Friday, September 17, 2021

“An Empire of Wealth: The Epic History of American Economic Power”, by John Steele Gordon

 

480 pages, Harper, ISBN-13: 978-0060093624

John Steele Gordon’s An Empire of Wealth: The Epic History of American Economic Power is a gem of a book for anyone that wants a backstage pass to how the US-of-A arose from a provincial colonial backwater to the greatest and freest economic powerhouse the world has ever known (be advised, though, for it was published in 2004 and can seem rather dated at times. Sadly). Time and again history has shown how one brilliant discovery or a single mechanical invention can and does revolutionize a nation, not only in the field for which it was developed, but also in other, neighboring fields as its original application is expanded beyond its first precepts and adapted to wider uses. Want an example? ‘kay: steam engines had been around for centuries before they were adapted in the late 17th Century to be used as water pumps, where they were adapted again in the early 18th Century into the atmospheric engine, where it evolved into high pressure engines in the late 18th Century, before becoming the stationary steam engine used to power factories and mills, whence it transformed yet again to power first land, and then water, craft, which led to the invention of the locomotive and thence to the steam turbine. There is a plethora of examples I could use, but let’s end at steam.

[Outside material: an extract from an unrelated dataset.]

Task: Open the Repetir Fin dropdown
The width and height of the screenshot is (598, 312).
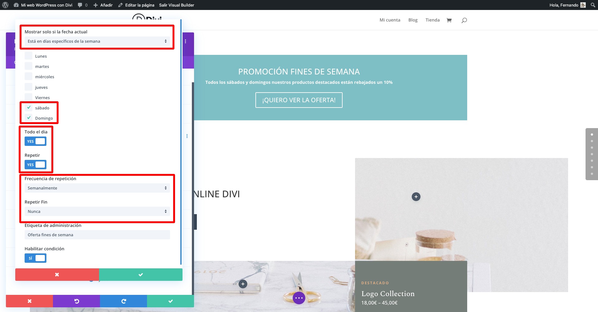Action: 97,211
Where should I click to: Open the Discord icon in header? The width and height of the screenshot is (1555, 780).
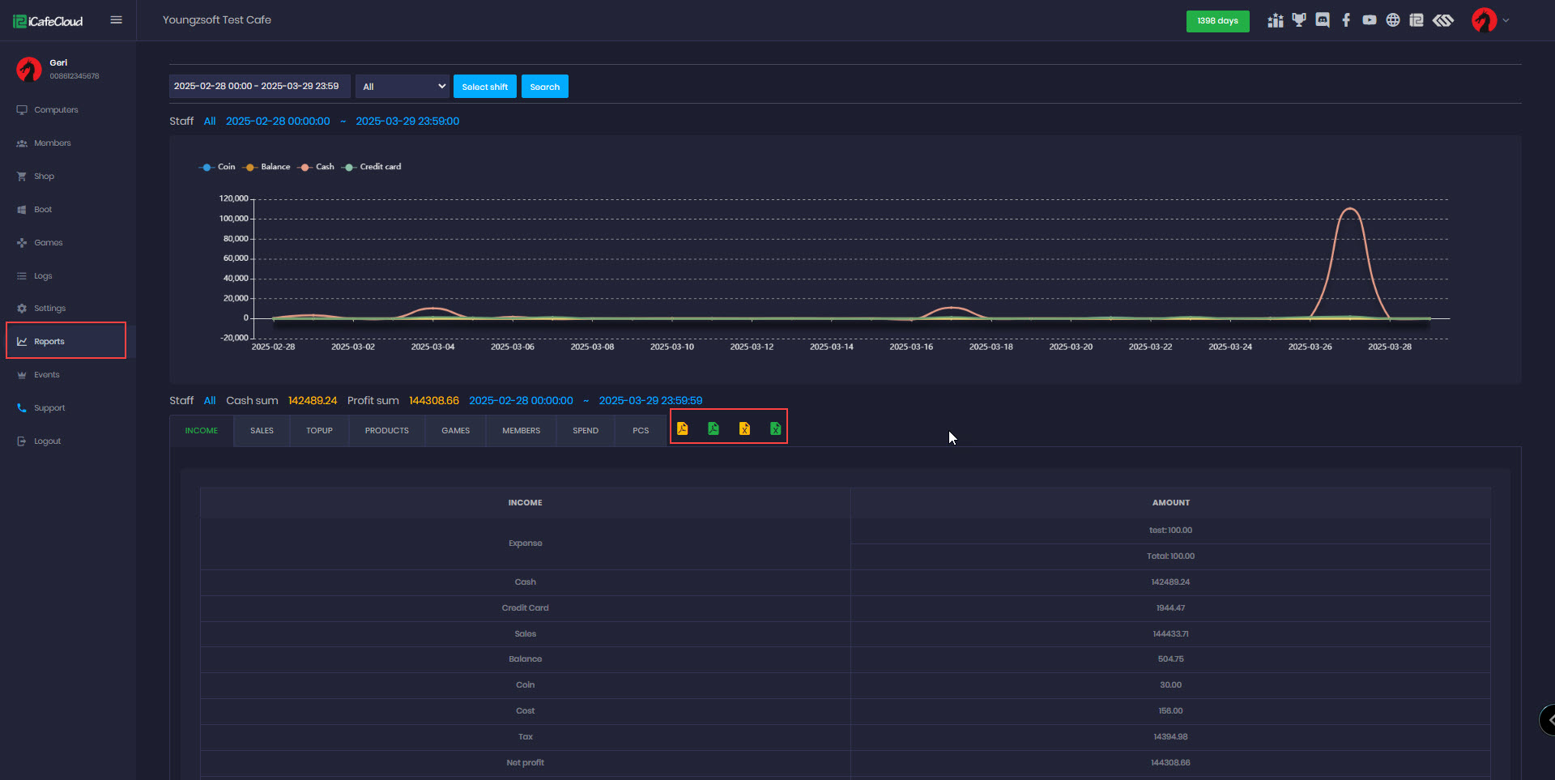click(x=1323, y=20)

If economics are not you thing, fear not, for Gordon has pulled off the remarkable feat of making this stultifying subject interesting. No, really: what is normally the driest of dry subjects is, in Gordon’s hands, transformed into a kind of adventure story in which bankers and industrialists are the heroes (I mean, can you imagine?). Perhaps it is the author’s background as a journalist that allows him to find the most intriguing aspects of economic history and explain its more difficult and opaque concepts in a manner that is quickly grasped by the layman; I found time and again that he was able to get to the heart of an economic idea without dragging along a lot of pedantic baggage. His writing is excellent, and the raw historical material he mines is seamlessly synthesized with consummate professionalism. By wrapping his discussion of larger economic themes around the impact that invention, infrastructural development and politics had on the burgeoning American nation, Gordon makes his history that much more accessible to the average (that is, Me) reader. Examples include the Erie Canal, road and railroad building, the cotton gin, the Bessemer furnace and many others, besides.

I’ve often said (take my word for it) that the best teachers are those whose ideological underpinnings are difficult to discover. Using my own criteria, Gordon would fail my test, as it is rather obvious that he falls squarely into the free-market pro-deficit camp; Gordon is not, however, simplistic or dogmatic, as he freely acknowledges that while unregulated capitalism is indeed “red in tooth and claw”, on the other hand labor unions have overstepped their bounds. Nobody is innocent. Or that while the monopolies and oligopolies that dominated post-Civil War America led to fantastical development and expansion, it was at the price of economic and developmental freedom for many millions of average Americans, which then led to popular movements that tried to defang this raw capitalism (movements that are, sadly, still with us) and that always failed to produce the economic and societal panaceas so keenly hoped-for. Even after centuries of data and the examples of failed nations all over the globe, some bad, bad ideas just keep getting regurgitated and repeated, and people still have the unmitigated gall to be shocked, shocked, that failed ideas keep failing.

An Empire of Wealth, then, is a joy to read and educational, to boot. Gordon manages to turn an unpopular subject into a rollicking adventure and, though a little dated here and there, serves as a reminder that, left to their own devices, Americans have it within themselves to make America great again (somebody outta turn that into a slogan).